So
my old Screwpull
corkscrew has finally given up the ghost. Since there are effectively
only two working parts in a Screwpull this is as much as to say that
the Teflon® has worn off the screw so that the knife-through-butter
sensation I used to get when taking out a cork has degenerated
into
a nail-through-tarmac
feeling, quite apart from the fact that the corks seem to come out
broken more often than they used to.
What
to get as a replacement? Same again, no? Well, kind of, except that
in the intervening years I have found something which I think is
better than a Screwpull - an updated Waiter's Friend, with a
nicely-engineered double-action neck brace (you know, that little
metal arm which hooks over the neck of the bottle to provide
leverage) and
(the killer feature) a bit of Teflon® on the screw to make it
supersimple to insinuate it into the cork. Advantages over the
Screwpull being that you don't have drive the screw all the way
through the cork to get it out (risking breakage, or a
leaky
cork when you re-cork the bottle) and
you can get the thing
out much quicker, because less time is spent on the Archimedes Screw
as it elevates the cork into the air. With a bit of practice, an
intact cork can be out in five seconds, that double-jointed lever
doing all the work for you.
How
do I know this? Because we have one. Trouble is, it lives on the boat
where (believe you me) it has been a life-saver, and I can't bring
myself to nick it and put an inferior substitute in its place. Do I
actually have
an inferior substitute, just supposing I found it in me to sink that
bit lower on the moral scale?

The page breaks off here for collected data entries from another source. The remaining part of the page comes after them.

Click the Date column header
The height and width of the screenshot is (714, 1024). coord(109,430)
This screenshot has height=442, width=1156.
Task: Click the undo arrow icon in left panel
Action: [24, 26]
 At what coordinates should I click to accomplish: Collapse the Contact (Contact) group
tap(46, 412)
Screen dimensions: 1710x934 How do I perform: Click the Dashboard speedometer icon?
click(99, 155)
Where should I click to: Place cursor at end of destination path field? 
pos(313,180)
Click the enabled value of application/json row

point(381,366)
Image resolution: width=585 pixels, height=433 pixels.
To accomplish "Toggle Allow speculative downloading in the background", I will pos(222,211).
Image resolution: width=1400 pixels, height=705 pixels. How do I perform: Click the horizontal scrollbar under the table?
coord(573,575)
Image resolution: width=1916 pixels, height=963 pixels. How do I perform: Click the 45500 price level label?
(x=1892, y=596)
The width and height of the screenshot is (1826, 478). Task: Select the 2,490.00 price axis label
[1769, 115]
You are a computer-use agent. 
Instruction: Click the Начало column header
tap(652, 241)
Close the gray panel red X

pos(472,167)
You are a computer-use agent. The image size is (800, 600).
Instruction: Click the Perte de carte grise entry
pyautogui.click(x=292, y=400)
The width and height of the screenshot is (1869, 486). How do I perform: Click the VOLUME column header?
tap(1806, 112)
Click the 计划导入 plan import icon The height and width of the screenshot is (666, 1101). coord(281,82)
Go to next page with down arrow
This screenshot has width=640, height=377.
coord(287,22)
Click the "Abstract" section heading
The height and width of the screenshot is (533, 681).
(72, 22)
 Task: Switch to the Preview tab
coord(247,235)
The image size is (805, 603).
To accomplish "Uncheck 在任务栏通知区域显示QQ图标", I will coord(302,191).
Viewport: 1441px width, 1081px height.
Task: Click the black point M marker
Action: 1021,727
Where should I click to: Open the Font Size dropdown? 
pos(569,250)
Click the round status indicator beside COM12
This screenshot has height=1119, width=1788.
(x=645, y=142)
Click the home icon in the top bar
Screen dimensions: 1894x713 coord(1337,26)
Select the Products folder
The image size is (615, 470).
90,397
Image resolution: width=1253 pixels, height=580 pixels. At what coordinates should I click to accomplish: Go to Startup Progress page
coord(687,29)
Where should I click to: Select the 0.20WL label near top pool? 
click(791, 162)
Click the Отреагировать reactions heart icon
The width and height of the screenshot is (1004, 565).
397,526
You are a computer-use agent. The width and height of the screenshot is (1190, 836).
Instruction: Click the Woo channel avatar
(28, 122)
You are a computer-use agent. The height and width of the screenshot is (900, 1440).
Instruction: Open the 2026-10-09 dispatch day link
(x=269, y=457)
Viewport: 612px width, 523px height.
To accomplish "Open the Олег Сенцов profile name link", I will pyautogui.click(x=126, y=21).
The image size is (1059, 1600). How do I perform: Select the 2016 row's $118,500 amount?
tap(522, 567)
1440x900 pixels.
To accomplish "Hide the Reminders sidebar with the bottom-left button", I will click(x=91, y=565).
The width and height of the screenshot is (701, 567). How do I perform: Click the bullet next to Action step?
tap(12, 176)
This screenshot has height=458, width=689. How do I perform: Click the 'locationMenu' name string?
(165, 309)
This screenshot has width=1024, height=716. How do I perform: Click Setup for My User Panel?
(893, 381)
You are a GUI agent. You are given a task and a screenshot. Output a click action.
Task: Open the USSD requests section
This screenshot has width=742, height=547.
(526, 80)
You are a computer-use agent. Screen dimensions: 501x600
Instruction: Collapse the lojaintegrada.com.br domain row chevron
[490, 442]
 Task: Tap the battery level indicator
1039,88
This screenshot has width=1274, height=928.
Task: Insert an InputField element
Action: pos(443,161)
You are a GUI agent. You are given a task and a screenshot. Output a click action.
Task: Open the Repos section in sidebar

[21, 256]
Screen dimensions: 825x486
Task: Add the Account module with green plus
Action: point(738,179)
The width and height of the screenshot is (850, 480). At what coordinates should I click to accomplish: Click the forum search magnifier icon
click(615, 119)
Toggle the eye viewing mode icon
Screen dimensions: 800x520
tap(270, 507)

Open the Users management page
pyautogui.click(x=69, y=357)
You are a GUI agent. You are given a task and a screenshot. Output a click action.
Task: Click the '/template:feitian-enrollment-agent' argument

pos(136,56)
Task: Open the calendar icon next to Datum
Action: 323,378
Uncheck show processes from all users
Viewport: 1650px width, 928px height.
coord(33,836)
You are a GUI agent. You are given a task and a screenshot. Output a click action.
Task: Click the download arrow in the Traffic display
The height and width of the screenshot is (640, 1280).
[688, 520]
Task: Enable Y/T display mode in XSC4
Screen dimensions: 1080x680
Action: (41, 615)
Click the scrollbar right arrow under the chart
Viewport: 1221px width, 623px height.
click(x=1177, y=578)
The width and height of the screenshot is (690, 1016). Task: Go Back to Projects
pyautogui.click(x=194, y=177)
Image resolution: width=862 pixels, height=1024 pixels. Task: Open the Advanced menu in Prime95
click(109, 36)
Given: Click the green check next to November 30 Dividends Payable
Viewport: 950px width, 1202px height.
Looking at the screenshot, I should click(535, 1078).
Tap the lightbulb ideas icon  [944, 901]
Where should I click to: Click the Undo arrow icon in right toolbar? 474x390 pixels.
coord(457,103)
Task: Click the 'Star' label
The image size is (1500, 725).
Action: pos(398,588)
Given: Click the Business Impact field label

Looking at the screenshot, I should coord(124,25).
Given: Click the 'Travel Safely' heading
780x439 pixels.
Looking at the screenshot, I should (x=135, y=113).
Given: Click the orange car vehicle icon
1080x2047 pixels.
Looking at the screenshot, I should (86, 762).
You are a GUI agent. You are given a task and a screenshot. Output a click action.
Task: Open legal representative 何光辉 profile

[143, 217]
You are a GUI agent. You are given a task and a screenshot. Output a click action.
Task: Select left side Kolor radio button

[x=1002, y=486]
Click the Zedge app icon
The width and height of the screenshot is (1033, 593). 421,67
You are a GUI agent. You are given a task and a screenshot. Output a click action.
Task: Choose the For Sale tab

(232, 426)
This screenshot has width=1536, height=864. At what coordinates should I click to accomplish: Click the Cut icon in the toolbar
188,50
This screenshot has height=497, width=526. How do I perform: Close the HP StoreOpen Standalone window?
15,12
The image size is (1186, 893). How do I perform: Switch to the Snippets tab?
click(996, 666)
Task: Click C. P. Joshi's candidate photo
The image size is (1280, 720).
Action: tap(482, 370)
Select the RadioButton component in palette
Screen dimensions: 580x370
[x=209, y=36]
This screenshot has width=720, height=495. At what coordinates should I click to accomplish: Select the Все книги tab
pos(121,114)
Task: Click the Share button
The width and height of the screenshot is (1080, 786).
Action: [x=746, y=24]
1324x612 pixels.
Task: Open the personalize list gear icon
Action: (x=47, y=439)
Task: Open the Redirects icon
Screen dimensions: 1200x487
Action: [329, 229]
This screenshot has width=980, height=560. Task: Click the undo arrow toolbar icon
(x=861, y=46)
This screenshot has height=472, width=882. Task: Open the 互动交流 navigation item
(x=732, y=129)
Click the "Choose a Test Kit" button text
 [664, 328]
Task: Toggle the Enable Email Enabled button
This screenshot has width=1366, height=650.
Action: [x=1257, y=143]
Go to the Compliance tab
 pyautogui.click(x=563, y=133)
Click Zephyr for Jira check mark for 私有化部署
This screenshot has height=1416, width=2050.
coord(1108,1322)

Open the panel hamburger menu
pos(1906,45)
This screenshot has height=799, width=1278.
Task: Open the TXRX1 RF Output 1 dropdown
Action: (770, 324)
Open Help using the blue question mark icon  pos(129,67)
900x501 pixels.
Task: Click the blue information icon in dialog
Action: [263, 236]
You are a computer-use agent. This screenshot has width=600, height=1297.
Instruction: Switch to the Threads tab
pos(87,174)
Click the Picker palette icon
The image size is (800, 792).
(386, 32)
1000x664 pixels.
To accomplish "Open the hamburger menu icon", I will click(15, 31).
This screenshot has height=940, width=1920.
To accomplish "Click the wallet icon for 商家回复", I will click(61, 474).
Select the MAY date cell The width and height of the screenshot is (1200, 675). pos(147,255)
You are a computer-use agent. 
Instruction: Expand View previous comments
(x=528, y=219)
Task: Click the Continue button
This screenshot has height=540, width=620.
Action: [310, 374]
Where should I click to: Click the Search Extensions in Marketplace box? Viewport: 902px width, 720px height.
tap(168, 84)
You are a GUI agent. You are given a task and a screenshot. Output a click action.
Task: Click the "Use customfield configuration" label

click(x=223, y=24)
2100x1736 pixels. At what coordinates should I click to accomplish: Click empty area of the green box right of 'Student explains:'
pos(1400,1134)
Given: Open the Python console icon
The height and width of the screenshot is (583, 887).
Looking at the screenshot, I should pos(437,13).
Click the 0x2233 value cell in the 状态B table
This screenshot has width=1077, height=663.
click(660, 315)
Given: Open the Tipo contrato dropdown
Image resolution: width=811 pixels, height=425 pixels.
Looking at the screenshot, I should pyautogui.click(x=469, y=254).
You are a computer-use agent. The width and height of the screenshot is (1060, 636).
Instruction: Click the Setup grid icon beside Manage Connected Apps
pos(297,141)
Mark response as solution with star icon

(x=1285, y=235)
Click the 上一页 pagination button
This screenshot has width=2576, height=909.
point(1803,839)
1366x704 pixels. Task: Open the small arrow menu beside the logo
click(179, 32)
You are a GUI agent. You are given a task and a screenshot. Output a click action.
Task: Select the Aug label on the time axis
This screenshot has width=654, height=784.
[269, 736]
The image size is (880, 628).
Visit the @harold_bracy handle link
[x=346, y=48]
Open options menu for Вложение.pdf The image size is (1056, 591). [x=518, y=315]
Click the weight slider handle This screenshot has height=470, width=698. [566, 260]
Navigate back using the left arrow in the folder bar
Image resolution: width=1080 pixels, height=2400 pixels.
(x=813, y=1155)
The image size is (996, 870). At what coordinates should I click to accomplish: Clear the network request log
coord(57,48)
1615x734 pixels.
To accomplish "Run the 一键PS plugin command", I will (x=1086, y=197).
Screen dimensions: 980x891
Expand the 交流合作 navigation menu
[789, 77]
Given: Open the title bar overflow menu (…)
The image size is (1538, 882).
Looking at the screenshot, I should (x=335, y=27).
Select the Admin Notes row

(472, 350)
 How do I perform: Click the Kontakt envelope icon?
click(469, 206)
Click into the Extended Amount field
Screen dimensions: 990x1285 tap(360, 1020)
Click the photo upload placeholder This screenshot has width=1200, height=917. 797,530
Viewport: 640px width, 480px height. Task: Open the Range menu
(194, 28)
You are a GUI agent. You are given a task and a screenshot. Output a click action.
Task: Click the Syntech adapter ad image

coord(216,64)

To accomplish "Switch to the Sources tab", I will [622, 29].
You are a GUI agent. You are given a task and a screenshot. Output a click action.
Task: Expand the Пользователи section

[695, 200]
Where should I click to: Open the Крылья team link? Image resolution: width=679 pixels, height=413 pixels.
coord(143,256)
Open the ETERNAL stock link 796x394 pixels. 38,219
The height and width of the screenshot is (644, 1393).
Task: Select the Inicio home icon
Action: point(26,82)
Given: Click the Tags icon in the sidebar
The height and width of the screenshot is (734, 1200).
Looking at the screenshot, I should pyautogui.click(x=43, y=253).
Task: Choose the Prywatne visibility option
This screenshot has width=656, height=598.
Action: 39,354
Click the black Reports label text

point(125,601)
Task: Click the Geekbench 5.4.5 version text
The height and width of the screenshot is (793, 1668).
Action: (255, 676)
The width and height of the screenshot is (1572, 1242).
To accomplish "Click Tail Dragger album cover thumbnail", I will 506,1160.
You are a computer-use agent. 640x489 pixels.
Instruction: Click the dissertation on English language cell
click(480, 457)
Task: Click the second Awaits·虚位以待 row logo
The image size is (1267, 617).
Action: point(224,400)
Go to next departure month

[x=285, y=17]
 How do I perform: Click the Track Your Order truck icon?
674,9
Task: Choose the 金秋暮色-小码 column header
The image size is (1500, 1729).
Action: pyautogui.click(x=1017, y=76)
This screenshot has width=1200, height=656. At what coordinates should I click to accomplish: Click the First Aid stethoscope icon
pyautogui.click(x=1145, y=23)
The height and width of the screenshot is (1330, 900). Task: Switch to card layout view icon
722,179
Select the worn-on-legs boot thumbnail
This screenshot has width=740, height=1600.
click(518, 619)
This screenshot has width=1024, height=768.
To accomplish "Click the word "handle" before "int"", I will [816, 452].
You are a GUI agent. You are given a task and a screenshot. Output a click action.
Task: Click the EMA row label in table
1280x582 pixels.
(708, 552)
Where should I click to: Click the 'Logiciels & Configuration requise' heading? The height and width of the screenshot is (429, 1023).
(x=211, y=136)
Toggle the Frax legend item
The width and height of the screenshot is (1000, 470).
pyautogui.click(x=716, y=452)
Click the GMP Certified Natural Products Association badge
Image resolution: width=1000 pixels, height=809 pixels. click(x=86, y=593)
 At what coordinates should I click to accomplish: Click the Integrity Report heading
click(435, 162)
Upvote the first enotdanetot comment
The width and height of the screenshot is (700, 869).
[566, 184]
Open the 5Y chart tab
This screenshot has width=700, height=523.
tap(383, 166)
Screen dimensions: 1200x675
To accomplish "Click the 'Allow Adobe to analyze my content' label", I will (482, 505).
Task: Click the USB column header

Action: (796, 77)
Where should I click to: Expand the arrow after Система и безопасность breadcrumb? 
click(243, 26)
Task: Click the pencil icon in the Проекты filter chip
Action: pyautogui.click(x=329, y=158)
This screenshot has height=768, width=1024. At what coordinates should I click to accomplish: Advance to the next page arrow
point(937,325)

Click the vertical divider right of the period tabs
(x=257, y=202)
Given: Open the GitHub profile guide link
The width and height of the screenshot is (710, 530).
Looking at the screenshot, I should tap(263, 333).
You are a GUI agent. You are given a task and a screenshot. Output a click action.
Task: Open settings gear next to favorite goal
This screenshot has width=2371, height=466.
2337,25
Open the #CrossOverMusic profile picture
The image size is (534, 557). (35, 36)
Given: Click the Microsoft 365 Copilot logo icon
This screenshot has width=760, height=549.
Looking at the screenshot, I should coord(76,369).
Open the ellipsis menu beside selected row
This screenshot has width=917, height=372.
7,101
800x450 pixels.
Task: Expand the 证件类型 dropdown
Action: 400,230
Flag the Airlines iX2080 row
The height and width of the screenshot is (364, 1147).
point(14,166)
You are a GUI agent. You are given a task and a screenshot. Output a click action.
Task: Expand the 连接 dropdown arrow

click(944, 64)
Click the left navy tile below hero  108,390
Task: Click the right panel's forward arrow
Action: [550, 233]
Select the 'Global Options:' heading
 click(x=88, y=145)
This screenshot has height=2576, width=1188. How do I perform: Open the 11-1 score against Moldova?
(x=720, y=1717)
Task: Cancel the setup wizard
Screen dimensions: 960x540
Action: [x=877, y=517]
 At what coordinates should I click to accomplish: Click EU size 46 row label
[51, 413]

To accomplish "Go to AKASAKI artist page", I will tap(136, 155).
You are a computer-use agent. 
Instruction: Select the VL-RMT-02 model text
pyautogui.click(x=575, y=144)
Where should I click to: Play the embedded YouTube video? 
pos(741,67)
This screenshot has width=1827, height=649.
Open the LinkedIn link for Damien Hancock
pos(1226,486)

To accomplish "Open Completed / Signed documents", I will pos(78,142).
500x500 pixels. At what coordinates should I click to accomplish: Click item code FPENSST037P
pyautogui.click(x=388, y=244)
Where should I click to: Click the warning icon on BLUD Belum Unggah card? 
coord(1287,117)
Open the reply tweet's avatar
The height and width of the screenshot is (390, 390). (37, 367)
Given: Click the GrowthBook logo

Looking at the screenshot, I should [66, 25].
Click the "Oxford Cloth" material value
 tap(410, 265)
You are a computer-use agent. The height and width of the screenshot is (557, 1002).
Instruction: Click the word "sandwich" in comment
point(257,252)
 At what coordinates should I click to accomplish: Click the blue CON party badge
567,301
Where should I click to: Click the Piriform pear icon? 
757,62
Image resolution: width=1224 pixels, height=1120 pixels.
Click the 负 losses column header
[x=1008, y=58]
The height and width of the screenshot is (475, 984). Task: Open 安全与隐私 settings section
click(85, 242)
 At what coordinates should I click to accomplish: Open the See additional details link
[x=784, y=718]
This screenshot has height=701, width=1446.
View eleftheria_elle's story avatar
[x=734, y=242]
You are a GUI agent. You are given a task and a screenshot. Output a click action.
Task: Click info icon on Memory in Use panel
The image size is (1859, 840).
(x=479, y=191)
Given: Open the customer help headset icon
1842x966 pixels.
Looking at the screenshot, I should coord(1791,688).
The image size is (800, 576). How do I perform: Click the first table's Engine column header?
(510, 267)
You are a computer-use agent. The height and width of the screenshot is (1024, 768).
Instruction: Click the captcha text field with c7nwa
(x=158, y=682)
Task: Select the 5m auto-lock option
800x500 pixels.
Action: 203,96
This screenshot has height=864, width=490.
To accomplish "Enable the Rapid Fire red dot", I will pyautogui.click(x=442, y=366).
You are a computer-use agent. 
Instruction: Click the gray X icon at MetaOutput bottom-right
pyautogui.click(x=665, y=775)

Yes, a 21st-Century Waiter's Friend
bought from John Lewis, where it looked great, no-slip rubber grip,
nice brushed metal finish: only problem being that it has a crap
screw and a lever arm which is as
much use as
a toothpick.
So
it's off to the Internet, and where I assumed there would be only two
choices of corkscrew available in this world (Screwpull or Waiter's
Friend), given that for a corkscrew to be worth advertising at all it
must be both simple to use and completely reliable, given the
high-stress situations in which it finds itself.
It
turns out however, that human ingenuity has really let itself run
riot in the matter of corkscrews, giving us more ways to open a
bottle than there are stains on a plumber's vest.
-
You can get them with professional bar staff single-action levers
-
You can get them motorised
-
You can get them motorised with
one-hand operation
-
You
can get them with that old-fashioned both-arms-in-the-air double
lever action (one of the very worst ways of getting a cork out, 95%
chance of a complete breakdown)
-
You can get them as an attachment for an electric drill
-
You can get them brass-plated and wall-mounted
-
You can get a novelty Bill Clinton corkscrew (the screw emerging from
Bill's crotch, and I am not making this up)
-
You can, unbelievably, still get that cork extractor that isn't a
corkscrew at all, but two slim fingers of metal that slide down
between the cork and the neck of the bottle, possibly a worse idea
even than the arms-in-the-air corkscrew
-
You can get the wooden handled moron's corkscrew - that Flintstone's
corkscrew that I think my Mum still has, a shaped wooden grip and a
metal screw that smashes any cork it meets into seventy tiny
fragments
-
You can get a corkscrew that looks a bit like a tulip
-
You can get a corkscrew that looks like a moustache
-
You can get a corkscrew that looks like a parrot
And
so on, seemingly without end. In fact there were only two stupid ones
that I couldn't
find. One was that appalling all-wood dual-action thing we had to put
up with in the Seventies - as PK reminded me - where one tap-shaped
handle drove the screw into the cork, and a second one, set on a
contra-rotating thread, drew the cork out. It looked it as it was
made out of the leftovers of a ski Chalet and no-one ever knew how to
work it. The other was the sort that pumped air into the bottle
through a hypodermic needle, the air pressure slowly forcing the cork
out from below and presumably adding a quick spritz to your first
glassful of Gevrey-Chambertin. No sign of it either.
On
the other hand, where were the groovy two-step Waiter's Friends +
Teflon®? Where, even, was the basic Screwpull? Eventually I stumbled
upon a sane part of the Internet, with both sorts and, just to seal
the deal, the prices of Screwpulls and Screwpull variations seemed to
have gone through the roof, especially when all you're buying is two
bits of plastic and a cheap metal thread, so that was my choice made
for me: Waiter's Friend, with all the trimmings.
But
wait: do I even need a new corkscrew, given that nearly all my wine
comes out of a bottle with a screw top? Well, at an Italian wine
tasting the other day, there were many delicious wines in bottles
with corks, and I did think that I might
need to open bottles like these, just supposing my life takes a quite
unexpected turn at some point in the near future. (Parenthetically I
also thought, Do all Italian reds have the same nose but different
everything else? [With the exception of Lambrusco, which I tried for
the sake of nostalgia {in the Eighties it used to come with a brushed
nylon Fun Bug free toy as an etxra inducement} only to find that it
smelled of laundry and dung and tasted like fag ash]). So, yes, it is
necessary and I will
get a new Waiter's Friend, and all I will need then is the remaining
£10.99 to get a bottle of wine which justifies a cork.